# WORK INSTRUCTIONS
Rewrite the data below as a numbered list, one line per number, skipping any blank lines.

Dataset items
<<<<
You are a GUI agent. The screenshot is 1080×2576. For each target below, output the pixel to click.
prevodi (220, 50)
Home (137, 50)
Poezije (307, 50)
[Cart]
>>>>
# RESPONSE TO THIS EXERCISE
1. You are a GUI agent. The screenshot is 1080×2576. For each target below, output the pixel to click.
2. prevodi (220, 50)
3. Home (137, 50)
4. Poezije (307, 50)
5. [Cart]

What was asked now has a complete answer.